La historia política reciente de México, y de muchos otros países, enseña que el concepto de “protección” de la información ha servido demasiadas veces como justificación para limitar la libertad de expresión. El mismo término “información veraz”, introducido ya en otras latitudes por gobiernos de corte autoritario, ha sido el caballito de batalla para suprimir críticas incómodas, fiscalizar a medios independientes y controlar narrativas a conveniencia del poder en turno.

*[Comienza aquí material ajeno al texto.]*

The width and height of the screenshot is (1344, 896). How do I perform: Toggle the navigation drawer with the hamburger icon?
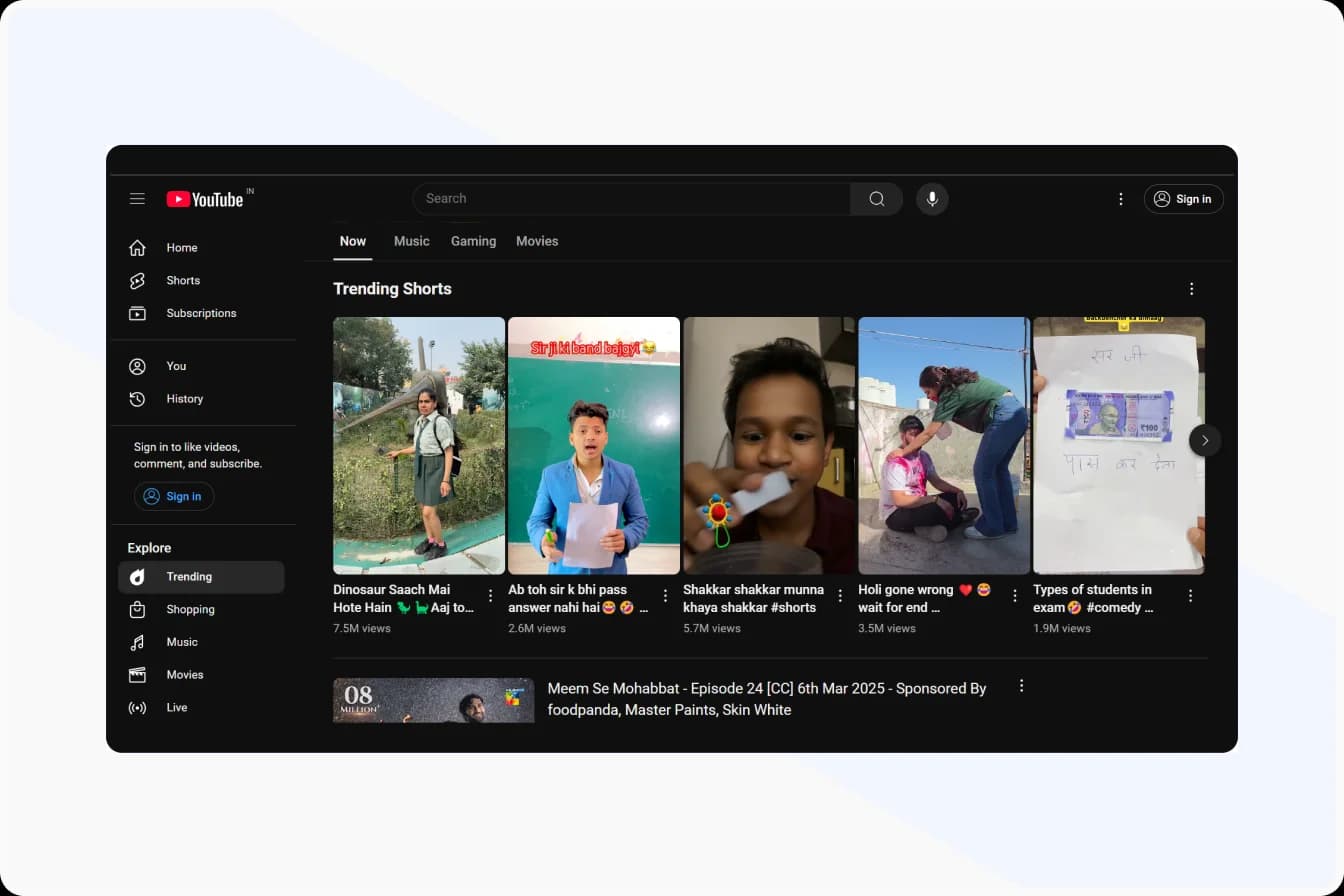pyautogui.click(x=137, y=199)
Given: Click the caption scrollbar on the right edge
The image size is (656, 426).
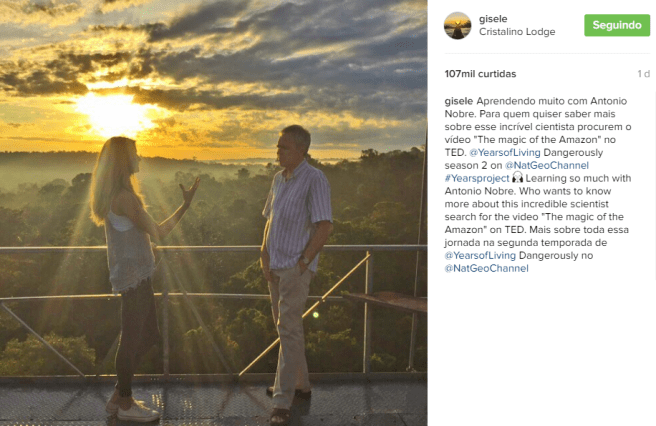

RIESGO DE UN “MINISTERIO DE LA VERDAD” A LA MEXICANA
La propuesta en cuestión abre un resquicio preocupante para que cualquier expresión periodística, artística o ciudadana que no se alinee con la versión oficial pueda ser etiquetada como “dañina” o “falsa”. ¿Quién tendrá la última palabra? ¿Un organismo autónomo de verdad o una autoridad a modo? La experiencia con otras instituciones que debían ser “autónomas” no invita precisamente al optimismo.
Si esta reforma avanza, México podría dar un paso atrás en materia de libertades informativas, justo en un momento donde la crítica social y el escrutinio ciudadano son más necesarios que nunca. El debate público podría verse contaminado por una especie de autocensura preventiva: mejor no tocar ciertos temas, mejor no investigar demasiado a fondo, mejor no incomodar.
IMPACTO NO SE LIMITARÍA A MEDIOS TRADICIONALES
Aunque el foco parece estar en la radio y la televisión, el espectro de la reforma alcanzaría también a las redes sociales y a las plataformas digitales, donde, paradójicamente, ha florecido la crítica más independiente. No es un secreto que el actual gobierno —y otros que han gobernado— han visto con incomodidad el papel de los medios digitales como contrapeso ciudadano. Limitar el alcance de estos espacios podría convertirse en la joya de la corona de un proyecto de control informativo.
¿Y LA CIUDADANÍA?
Pocos parecen advertir que este tipo de medidas, más allá de golpear a los medios de comunicación, terminan afectando directamente al ciudadano común. Menos voces diversas implican menos opciones para informarse, menos elementos para tomar decisiones libres y, en última instancia, menos democracia. En un país con cicatrices abiertas por décadas de control mediático, no deberíamos normalizar ni por un segundo la idea de que el Estado decida qué podemos o no escuchar, leer o ver.
La pregunta que deberíamos hacernos hoy no es si queremos medios más responsables —eso es deseable siempre—, sino si estamos dispuestos a sacrificar nuestra libertad de información en nombre de una supuesta “protección” que nadie nos pidió.
En nombre de la democracia que decimos defender, deberíamos oponernos a cualquier intento, por sutil o bienintencionado que se presente, de instalar un sistema de censura velada. Porque cuando un gobierno empieza a decidir qué puede decirse y qué no, ya no es el ciudadano quien manda: es el poder quien habla solo.